• Work request
Use the entries below and reproduce exactly the lines from the one containing "Click the Discount Title label" down to the one containing "Given: Select the Advanced Options tab", both of them included.

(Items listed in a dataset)
_ _ _ _
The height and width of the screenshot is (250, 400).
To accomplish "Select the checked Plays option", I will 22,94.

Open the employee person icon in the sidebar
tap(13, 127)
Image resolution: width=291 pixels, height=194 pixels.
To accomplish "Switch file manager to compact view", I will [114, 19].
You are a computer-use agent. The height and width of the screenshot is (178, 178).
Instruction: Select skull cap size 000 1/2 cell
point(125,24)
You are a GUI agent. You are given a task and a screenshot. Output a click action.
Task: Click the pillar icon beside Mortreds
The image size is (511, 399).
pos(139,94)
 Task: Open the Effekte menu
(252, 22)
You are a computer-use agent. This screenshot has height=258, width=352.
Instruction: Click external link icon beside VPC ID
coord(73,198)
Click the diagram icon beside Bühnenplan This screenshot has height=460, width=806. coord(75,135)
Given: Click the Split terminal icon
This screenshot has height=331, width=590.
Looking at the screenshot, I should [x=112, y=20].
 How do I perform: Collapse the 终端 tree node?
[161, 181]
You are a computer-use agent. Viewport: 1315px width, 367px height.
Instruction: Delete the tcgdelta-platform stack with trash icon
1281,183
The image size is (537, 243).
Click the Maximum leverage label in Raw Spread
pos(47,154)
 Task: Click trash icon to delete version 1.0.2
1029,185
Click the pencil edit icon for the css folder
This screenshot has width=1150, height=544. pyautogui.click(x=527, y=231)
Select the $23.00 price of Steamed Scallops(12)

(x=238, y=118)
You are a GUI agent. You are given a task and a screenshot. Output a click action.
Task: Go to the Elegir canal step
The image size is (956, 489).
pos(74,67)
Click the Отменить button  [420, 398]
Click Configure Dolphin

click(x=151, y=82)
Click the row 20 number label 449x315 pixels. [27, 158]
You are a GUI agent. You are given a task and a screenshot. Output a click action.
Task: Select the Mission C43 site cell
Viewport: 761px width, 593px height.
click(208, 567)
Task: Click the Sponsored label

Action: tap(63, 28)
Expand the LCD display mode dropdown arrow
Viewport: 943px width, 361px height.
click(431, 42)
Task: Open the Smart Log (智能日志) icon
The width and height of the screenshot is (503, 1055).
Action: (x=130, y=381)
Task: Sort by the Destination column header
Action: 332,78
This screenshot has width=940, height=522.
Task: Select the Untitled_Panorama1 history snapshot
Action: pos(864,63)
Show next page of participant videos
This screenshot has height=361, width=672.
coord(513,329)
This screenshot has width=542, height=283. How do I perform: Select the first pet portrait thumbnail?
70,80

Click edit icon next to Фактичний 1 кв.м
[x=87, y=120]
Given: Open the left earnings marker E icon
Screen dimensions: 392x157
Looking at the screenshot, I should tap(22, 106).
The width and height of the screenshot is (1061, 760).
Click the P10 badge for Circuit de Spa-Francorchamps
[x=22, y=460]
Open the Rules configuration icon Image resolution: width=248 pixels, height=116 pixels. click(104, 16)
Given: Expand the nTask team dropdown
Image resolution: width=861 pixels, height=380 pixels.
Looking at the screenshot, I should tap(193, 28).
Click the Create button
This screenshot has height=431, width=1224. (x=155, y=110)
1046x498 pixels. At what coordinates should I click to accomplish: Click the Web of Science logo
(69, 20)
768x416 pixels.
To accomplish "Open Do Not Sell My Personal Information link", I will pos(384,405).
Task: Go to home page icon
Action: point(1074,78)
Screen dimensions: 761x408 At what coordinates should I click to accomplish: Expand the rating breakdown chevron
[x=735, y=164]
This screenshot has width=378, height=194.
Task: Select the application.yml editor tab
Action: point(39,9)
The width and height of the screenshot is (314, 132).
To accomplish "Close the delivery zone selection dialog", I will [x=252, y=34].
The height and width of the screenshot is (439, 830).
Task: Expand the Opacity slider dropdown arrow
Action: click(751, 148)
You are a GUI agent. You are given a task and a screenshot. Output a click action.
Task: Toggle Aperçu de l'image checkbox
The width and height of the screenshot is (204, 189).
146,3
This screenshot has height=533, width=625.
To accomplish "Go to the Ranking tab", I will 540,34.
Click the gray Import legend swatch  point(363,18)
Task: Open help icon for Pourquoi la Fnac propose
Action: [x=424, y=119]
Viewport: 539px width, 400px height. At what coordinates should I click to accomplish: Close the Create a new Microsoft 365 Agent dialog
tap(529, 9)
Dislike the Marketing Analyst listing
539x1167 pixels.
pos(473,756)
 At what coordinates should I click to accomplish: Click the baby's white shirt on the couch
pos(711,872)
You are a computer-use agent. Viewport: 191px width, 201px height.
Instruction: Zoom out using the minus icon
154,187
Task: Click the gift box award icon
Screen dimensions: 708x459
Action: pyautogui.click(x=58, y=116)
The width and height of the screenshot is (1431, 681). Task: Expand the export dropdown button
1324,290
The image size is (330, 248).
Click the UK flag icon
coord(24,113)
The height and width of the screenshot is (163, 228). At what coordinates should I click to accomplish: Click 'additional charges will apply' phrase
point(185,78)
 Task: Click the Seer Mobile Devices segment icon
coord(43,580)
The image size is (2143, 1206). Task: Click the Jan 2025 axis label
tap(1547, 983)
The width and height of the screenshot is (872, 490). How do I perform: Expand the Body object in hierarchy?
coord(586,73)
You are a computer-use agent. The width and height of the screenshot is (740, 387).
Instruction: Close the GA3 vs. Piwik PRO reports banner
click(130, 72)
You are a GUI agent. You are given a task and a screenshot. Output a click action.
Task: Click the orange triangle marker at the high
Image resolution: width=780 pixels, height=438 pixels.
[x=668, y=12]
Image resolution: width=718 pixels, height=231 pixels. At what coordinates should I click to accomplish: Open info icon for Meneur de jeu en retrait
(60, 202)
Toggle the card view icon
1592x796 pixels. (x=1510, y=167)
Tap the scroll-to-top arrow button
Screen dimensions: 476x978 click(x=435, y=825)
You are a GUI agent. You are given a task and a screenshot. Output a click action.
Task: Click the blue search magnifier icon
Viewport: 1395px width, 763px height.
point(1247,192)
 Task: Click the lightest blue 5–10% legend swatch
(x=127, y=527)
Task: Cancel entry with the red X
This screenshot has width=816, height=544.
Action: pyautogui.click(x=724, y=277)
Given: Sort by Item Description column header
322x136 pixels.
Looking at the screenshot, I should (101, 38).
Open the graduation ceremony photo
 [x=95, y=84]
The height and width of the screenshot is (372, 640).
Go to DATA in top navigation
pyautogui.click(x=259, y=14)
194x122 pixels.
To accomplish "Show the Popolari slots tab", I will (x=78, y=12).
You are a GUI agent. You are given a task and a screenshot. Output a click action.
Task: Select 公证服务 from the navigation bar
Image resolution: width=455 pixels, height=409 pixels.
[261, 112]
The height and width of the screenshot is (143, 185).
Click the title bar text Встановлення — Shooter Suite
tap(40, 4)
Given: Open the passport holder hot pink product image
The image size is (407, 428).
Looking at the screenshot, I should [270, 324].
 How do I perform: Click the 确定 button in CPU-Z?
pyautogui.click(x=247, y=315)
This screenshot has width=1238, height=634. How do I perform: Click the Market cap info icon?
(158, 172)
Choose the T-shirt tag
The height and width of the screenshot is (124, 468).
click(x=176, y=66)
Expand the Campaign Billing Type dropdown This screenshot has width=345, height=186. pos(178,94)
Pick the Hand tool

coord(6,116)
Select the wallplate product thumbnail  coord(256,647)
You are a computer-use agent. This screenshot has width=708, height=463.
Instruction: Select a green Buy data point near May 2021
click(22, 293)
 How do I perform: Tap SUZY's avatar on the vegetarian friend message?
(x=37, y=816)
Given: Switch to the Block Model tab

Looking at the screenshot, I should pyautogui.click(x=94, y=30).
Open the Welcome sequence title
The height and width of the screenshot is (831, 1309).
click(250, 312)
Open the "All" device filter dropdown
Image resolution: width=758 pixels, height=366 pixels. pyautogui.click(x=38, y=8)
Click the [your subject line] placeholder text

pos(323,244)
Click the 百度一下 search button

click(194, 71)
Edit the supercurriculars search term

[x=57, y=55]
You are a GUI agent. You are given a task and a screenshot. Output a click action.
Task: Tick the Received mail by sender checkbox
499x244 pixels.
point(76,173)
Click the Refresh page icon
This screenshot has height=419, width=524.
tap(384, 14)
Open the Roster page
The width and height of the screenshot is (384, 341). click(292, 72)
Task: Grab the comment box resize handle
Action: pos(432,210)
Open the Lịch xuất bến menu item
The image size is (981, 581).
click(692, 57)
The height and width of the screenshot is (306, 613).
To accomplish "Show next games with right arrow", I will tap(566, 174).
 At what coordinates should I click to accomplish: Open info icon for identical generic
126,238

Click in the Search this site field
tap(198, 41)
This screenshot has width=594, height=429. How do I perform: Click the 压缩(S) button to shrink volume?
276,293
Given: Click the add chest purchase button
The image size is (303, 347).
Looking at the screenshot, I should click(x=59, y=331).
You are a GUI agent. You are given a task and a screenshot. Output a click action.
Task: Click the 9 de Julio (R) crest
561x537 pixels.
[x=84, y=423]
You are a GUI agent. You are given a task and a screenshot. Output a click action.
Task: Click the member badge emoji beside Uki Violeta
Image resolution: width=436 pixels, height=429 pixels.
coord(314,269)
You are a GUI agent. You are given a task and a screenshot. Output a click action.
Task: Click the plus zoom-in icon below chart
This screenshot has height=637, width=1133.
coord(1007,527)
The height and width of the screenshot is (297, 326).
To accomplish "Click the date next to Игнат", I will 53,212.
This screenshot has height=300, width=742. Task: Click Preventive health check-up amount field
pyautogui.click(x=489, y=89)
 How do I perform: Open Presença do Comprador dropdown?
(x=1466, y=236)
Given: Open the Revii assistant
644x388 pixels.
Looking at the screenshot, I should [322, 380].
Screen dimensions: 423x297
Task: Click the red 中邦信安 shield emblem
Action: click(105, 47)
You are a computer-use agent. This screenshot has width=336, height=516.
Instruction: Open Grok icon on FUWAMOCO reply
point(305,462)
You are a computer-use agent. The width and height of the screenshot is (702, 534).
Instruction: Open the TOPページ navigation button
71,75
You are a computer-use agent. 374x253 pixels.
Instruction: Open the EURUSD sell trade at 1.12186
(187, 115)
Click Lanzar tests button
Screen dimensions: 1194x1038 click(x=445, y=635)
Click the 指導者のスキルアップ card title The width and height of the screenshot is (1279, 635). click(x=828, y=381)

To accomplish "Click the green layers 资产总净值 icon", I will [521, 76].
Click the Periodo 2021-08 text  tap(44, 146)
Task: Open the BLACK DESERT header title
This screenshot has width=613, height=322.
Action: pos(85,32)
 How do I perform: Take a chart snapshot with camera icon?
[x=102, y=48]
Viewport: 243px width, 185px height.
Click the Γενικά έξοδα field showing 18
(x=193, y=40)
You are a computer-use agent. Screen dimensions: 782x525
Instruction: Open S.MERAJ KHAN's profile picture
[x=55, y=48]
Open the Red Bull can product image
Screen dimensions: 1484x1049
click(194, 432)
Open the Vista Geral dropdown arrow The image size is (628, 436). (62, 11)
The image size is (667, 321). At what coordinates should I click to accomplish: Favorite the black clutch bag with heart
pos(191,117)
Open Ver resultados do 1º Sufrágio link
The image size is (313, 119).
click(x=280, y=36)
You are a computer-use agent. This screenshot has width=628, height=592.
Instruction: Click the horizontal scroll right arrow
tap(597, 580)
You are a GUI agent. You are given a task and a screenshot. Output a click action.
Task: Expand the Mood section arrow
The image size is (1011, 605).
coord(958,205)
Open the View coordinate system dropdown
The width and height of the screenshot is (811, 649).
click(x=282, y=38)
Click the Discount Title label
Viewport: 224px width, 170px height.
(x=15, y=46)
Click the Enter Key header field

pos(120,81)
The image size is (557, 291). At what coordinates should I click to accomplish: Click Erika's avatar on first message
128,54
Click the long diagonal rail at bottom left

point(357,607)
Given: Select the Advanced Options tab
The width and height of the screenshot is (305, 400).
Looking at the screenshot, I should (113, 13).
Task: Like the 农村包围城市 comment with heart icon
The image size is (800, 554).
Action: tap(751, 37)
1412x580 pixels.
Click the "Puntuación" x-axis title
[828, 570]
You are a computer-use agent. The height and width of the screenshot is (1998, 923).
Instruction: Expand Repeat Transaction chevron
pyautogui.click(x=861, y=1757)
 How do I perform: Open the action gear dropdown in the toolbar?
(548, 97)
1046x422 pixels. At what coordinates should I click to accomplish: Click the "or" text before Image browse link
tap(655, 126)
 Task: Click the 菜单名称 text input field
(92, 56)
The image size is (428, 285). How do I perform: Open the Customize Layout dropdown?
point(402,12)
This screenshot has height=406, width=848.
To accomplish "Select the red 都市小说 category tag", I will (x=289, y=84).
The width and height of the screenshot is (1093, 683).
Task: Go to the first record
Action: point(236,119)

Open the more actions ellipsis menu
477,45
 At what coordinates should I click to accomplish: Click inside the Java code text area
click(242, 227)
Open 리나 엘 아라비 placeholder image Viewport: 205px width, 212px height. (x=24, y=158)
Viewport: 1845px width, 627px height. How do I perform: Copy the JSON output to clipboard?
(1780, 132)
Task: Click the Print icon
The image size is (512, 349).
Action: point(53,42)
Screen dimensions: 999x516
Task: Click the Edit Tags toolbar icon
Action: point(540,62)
_ _ _ _
• Exercise result
Click the Discount Title label
Viewport: 224px width, 170px height.
(x=15, y=46)
Click the Enter Key header field

pos(120,81)
The image size is (557, 291). At what coordinates should I click to accomplish: Click Erika's avatar on first message
128,54
Click the long diagonal rail at bottom left

point(357,607)
Given: Select the Advanced Options tab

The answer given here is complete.